When I first started blogging, I really didn’t have any expectations as to what I would find in the health and wellness community. However, I did think that I would find more men speaking about health, mental health in particular, because I’d be navigating those spaces. Surely, I thought, I would find numerous men talking about mental health, I mean, it’s a whole community, right? What I found mostly, were women’s health and wellness pages, girl boss pages encouraging women to live their best life, and downright toxic positivity geared towards women and indirectly (sometimes directly) blaming the opposite sex for a lot of their challenges. It took me nearly two months in to really find and get to know some men who blog or have support groups on the topic. These pages don’t have huge followings but they exist and are doing more good than what perhaps there had been available in previous times for men.
Men's mental health needs have been skewed by society as a whole. It is at the hands of society where the blame lies. But what makes up a society? People right? In almost all cultures, men are taught that showing emotions is a weakness. Men are taught that when they grow up, they will be a provider, no questions asked, and that they are the sole protectors of their families (immediate and extended). Men are told that certain professions are manly or that they have to choose only based on what they will make in income rather than seeking a profession that both helps sustain a life they enjoy and also enjoy doing the work they do. In every part of the cultures we live in, be it in our home, on tv, in school and in the workplace, men are held to an unhealthy standard of masculinity; a standard that is unhealthy and damaging of men’s mental health.
It is unhealthy for anyone to feel pressured to provide and to constantly put themselves second because it is “their duty” solely because they were born male.
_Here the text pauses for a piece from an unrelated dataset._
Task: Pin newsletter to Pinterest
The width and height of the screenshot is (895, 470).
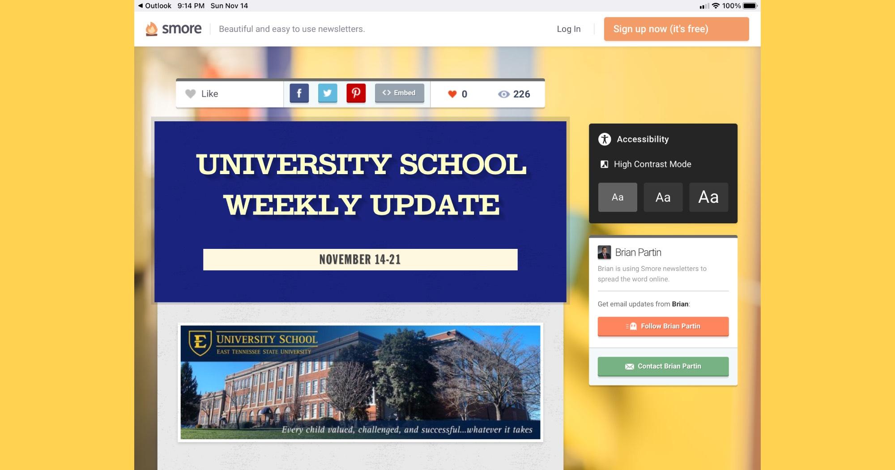Action: pos(356,93)
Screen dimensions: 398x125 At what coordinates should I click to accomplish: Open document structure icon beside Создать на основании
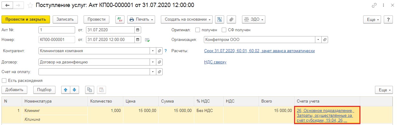click(x=220, y=19)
It is unhealthy to have emotions you feel you cannot address because they aren’t well accepted when talked about simply because it is coming from a man. It is unhealthy to repress those emotions and have no release or relief, no outlet and a space in which daily pressures can be discussed in order to lighten the load. It is unhealthy to live in a world of constant expectation put on you merely because you are of the male gender. It is unhealthy to be brought up in societies where you’re told “if you are a real man then…..” or that “be a man” is the solution to moving on with the day’s obstacles. If we replaced all these narratives with the word girl or women, it would be completely unacceptable, be splattered all over social media, protests would be organized and whole movements made in effort to change the narrative.
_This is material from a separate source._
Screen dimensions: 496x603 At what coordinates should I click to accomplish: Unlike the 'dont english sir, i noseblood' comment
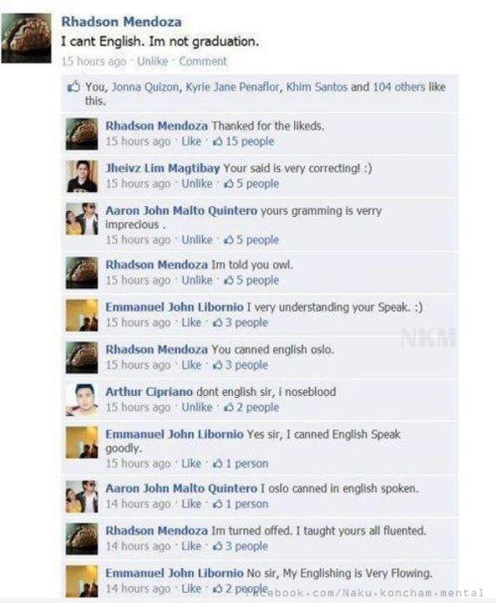[197, 407]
Men are suffering in deep silence. It is about time more and more men are stepping forward, using modern platforms to connect and speak their truths. It isn’t easy and still quite honestly, still not as common as I mentioned while searching for male bloggers or those who write or talk about this topic in the wellness space. We, “the women”, need to do our part in including men more frequently in the narratives of mental health. Men are not the enemy; they are our counterparts and our partners on this shared space called Earth. They deserve better than what they have been given. They deserve to be heard without judgement, without prejudice and with the full attention that WE WOMEN would undoubtedly expect to be lent to us. If there is a man in your life or even if there isn’t, make sure that you discontinue the narrative that has been handed down generations, about what it means to be a man. We can begin to change the narrative and increase the comfortability of men talking about this topic by engaging with intention. See below
Ways you can become a men's mental health ally
- Asking them how they are, just because. They also like to be taken care of.
- Ask if they need help (yes, even when you might “know” they will not say they do) it helps to know you’re willing.
- Be a good listener, not just a speaker.
- Be supportive, men need space too.
- Be a true partner. Aim to give as much as you receive.
- Be compassionate. Men have been told the same story for hundreds of years; it will take time for them to believe they are worthy of this space.
- Encourage them to speak out. Hold space for them and accept them. Reiterate knowing the strength and courage it takes to ask AND receive help. Being vulnerable is no easy feat.
- Be resourceful. Taking care of themselves is a foreign concept; be ready to lend a hand in how they can navigate through the mental health space.
- Continue to normalize therapy. If they aren't comfortable talking to someone close to them, encourage seeking out a third-party professional.
- Be an ally. Share this with other people and women in particular; they need to know we stand with them.
If we can do this enough, raise future generations this way, maybe we would make a 180 degree change in how society views and treats men’s mental health.
Whole wars, globally, personally and internally can be diminished if we evolve into a society that TRULY is more equal; this means needing to get men in on the mental health conversation.